DARPA, the Pentagon's research arm, has launched the Atmospheric Water Extraction (AWE) program to explore ways to extract potable water from the air in quantities sufficient to meet troop's demands for drinking water in less hospitable areas, such as desert regions.
The US military has troops serving across the Middle East in countries like Iraq, Syria, and Afghanistan, as well as parts of Africa. The military currently relies on deliveries of bottled water or the purification of fresh and salt water sources for drinking water in these locations.

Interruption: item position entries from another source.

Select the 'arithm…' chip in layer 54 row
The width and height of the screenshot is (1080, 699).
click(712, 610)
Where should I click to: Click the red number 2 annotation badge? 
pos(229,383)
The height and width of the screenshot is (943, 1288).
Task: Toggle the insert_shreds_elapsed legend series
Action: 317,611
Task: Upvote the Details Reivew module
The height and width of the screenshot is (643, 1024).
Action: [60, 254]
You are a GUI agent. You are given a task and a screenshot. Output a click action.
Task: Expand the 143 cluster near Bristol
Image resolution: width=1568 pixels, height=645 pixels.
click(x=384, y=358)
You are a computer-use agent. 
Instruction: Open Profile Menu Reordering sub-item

Neither "are optimal for mobile forces that operate with a small footprint," Seth Cowen, the AWE program manager at DARPA, said in a statement, adding that "the demand for drinking water is a constant across all Department of Defense missions, and the risk, cost, and complexity that go into meeting that demand can quickly become force limiting factors."
(U.S. Air Force photo by Master Sgt. Andy Dunaway)
The new AWE program will focus on developing a compact, portable device designed to provide an individual soldier with a daily supply of potable water, as well as a larger device that can be transported on a standard military vehicle and meet the demands of an entire company.
DARPA is putting an emphasis on advanced sorbents, materials able to absorb liquids, that can rapidly pull water from the air over thousands of repetitions and quickly release it without requiring significant amounts of energy, the agency said in a statement. Additionally, AWE solutions will need to be suitable for highly-mobile forces.
"If the AWE program succeeds in providing troops with potable water even in arid climates, that gives commanders greater maneuver and decision space and allows operations to run longer," Cohen said, adding that this technology could potentially "diminish the motivation for conflicts over resources by providing a new source of drinking water to stressed populations."